1. Defecte zuurstofsensor (O2):Een defecte O2-sensor kan ervoor zorgen dat de motor rijk of arm loopt, wat leidt tot lage toerentallen en vermogensverlies. Meestal gaat het controlelampje branden wanneer dit gebeurt.
2. Problemen met de gaskleppositiesensor (TPS):Een defecte TPS kan ervoor zorgen dat de motor slecht stationair draait en een laag toerental heeft. Het controlelampje kan ook gaan branden.
3. Problemen met de Idle Air Control (IAC)-klep:Een defecte IAC-klep kan problemen met stationair draaien en lage toerentallen veroorzaken.
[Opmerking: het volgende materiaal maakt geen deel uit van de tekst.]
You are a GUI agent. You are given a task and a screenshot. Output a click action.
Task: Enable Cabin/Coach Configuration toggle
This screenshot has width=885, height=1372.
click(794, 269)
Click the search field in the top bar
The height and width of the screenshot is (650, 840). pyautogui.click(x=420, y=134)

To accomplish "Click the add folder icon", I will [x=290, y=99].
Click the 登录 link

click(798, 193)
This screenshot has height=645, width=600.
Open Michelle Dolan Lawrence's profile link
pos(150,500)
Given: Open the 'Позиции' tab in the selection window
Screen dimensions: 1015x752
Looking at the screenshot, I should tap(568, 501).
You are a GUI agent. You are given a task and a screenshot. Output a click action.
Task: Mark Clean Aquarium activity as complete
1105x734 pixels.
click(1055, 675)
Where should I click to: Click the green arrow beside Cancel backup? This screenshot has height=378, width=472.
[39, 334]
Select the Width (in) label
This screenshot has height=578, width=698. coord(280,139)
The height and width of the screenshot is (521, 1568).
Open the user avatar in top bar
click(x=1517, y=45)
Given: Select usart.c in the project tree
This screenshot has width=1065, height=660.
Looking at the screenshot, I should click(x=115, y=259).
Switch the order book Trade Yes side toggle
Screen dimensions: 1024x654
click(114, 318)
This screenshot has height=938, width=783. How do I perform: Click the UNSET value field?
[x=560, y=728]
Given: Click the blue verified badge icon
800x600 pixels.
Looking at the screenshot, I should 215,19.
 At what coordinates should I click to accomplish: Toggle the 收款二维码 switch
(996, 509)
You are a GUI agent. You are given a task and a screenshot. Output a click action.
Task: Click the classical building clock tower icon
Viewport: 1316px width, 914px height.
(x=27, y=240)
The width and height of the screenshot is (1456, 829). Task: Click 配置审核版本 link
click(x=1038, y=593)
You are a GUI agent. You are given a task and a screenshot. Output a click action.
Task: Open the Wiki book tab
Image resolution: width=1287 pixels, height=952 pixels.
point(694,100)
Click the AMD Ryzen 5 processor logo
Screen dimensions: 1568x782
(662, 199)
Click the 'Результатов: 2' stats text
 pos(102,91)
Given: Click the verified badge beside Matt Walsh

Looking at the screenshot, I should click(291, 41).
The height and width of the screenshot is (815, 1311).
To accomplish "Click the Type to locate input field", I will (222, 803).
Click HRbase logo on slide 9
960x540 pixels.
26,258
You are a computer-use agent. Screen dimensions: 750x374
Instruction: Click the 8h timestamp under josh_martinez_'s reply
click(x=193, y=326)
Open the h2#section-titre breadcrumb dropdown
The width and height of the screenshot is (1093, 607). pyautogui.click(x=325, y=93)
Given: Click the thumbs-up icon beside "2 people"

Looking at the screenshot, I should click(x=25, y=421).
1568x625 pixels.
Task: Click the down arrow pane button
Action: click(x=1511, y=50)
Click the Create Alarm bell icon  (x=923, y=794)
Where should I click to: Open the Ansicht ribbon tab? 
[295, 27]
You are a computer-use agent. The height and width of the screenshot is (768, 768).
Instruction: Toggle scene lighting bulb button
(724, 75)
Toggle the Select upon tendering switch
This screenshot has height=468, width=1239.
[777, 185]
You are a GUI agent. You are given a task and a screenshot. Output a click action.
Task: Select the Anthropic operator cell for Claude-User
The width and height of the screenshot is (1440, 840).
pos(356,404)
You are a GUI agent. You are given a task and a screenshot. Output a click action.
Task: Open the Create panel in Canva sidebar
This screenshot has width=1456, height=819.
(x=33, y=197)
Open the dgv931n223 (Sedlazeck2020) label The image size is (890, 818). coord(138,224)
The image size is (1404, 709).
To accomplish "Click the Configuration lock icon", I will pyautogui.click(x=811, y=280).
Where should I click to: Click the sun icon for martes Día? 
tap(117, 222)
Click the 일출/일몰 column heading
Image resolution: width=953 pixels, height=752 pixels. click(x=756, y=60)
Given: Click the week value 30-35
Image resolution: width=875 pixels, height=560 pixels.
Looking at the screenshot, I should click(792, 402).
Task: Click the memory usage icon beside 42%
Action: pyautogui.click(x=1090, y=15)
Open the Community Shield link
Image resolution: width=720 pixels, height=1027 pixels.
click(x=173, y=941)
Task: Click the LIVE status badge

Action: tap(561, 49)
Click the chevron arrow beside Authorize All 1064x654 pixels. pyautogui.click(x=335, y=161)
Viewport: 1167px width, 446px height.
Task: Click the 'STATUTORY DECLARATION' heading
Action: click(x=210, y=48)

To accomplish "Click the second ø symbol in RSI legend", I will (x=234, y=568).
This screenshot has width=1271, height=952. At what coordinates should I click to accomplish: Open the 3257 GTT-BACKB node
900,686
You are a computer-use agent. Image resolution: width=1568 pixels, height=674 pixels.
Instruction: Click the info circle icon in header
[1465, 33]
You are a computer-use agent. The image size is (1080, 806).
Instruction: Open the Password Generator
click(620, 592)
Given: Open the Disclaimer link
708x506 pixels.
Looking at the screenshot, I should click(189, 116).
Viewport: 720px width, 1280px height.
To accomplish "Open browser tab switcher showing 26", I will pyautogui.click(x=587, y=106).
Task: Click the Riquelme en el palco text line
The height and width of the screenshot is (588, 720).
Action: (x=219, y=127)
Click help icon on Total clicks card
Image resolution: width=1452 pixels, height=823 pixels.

Mogelijk gaat ook het controlelampje branden.
4. Vacuümlekken:Vacuümlekken kunnen ook leiden tot lage toerentallen, vermogensverlies en het gaan branden van het controlelampje.
5. Defecte componenten van het ontstekingssysteem:Problemen met ontstekingscomponenten zoals bougies, bougiekabels, verdeler (indien van toepassing) of bobine kunnen lage toerentallen veroorzaken en het controlelampje gaan branden.
6. Problemen met de brandstofinjector:Verstopte of slecht functionerende brandstofinjectoren kunnen resulteren in lage toerentallen, vermogensverlies en het inschakelen van het controlelampje.
Om de oorzaak nauwkeurig te kunnen achterhalen, moet u de foutcodes die op de computer van het voertuig zijn opgeslagen, ophalen en decoderen. Deze codes geven u specifieke informatie over het probleem. U kunt dit doen door een OBD-II-scanner te gebruiken of door een monteur de diagnose voor u te laten uitvoeren. Zodra de codes zijn opgehaald, kunt u het specifieke probleem verder onderzoeken en aanpakken.